# looking for Cello music, Allegro and very dynamic



## Caliope (Dec 11, 2007)

Hi 

I recently heard some Cello music that was really incredible but I dont know the piece. It was a bit like the Prelude to Bach's Cello suite no. 1 but with the metronome cranked up to 11 - very allegro but also incredibly smooth, almost to the point of slurred together. The sound was giant and wide open, and it hit like an anvil dropped off a building. I could barely breathe. And it was VERY dynamic with most of the piece in the baritone and bass octaves and only about 10% on the higher pitched end.

Does anybody have any ideas of what this might be? I really want to buy this or something similar. It was like flying


----------



## Ephemerid (Nov 30, 2007)

Caliope said:


> Hi
> 
> I recently heard some Cello music that was really incredible but I dont know the piece. It was a bit like the Prelude to Bach's Cello suite no. 1 but with the metronome cranked up to 11 - very allegro but also incredibly smooth, almost to the point of slurred together. The sound was giant and wide open, and it hit like an anvil dropped off a building. I could barely breathe. And it was VERY dynamic with most of the piece in the baritone and bass octaves and only about 10% on the higher pitched end.

## Written exercise
Can you repeat the cello thread starting at "## Caliope (Dec" and ending at "(Nov 30, 2007)", changing "anvil" to "piano"? Rely only on the cello thread.

## Data section

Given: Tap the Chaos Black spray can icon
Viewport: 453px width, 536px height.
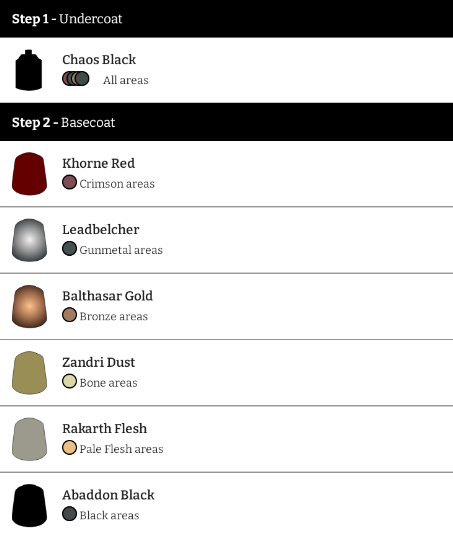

## Exercise output
## Caliope (Dec 11, 2007)

Hi 

I recently heard some Cello music that was really incredible but I dont know the piece. It was a bit like the Prelude to Bach's Cello suite no. 1 but with the metronome cranked up to 11 - very allegro but also incredibly smooth, almost to the point of slurred together. The sound was giant and wide open, and it hit like an piano dropped off a building. I could barely breathe. And it was VERY dynamic with most of the piece in the baritone and bass octaves and only about 10% on the higher pitched end.

Does anybody have any ideas of what this might be? I really want to buy this or something similar. It was like flying


----------



## Ephemerid (Nov 30, 2007)